_Exercise_. Your answer should consist of the lines in the listing that hold "arrow".

_Entries supplied_.

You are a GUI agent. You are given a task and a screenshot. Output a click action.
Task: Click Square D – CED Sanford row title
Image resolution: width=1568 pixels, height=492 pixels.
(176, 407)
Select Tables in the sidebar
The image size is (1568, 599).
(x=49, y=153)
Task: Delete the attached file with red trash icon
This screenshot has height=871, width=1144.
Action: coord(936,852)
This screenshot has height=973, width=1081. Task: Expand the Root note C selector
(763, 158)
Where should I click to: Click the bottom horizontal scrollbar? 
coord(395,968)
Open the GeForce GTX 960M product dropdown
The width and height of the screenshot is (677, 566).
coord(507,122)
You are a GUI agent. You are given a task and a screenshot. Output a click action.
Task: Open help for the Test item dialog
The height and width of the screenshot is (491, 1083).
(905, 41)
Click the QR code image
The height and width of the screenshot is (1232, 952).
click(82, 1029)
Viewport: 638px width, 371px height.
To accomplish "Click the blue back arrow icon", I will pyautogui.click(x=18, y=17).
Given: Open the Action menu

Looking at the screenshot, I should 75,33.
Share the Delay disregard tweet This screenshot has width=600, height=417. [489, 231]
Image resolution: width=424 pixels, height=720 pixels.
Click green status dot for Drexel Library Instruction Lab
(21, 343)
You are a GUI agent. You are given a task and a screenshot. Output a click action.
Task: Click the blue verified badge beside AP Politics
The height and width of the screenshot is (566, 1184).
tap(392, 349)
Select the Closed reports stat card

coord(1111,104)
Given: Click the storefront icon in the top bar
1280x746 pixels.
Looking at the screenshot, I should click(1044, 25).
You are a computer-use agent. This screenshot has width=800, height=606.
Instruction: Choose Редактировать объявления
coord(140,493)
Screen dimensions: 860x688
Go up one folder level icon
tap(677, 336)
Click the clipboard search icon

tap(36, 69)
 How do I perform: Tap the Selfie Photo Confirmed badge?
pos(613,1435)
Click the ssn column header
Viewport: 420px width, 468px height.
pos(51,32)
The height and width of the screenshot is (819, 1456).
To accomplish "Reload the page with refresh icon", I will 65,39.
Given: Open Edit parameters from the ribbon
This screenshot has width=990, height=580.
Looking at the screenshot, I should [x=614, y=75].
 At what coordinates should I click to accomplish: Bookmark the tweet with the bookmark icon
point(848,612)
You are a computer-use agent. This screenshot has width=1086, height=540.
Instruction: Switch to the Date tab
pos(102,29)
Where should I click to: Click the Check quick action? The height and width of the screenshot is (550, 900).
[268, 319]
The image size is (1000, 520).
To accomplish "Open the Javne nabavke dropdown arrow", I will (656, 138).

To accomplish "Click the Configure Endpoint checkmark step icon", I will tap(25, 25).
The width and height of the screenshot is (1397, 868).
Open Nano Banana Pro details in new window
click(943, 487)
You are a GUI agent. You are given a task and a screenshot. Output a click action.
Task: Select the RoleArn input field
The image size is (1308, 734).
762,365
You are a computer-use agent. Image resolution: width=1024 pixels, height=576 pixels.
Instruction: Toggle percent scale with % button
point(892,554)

_Final answer_.
To accomplish "Click the blue back arrow icon", I will pyautogui.click(x=18, y=17).
To accomplish "Open the Javne nabavke dropdown arrow", I will (656, 138).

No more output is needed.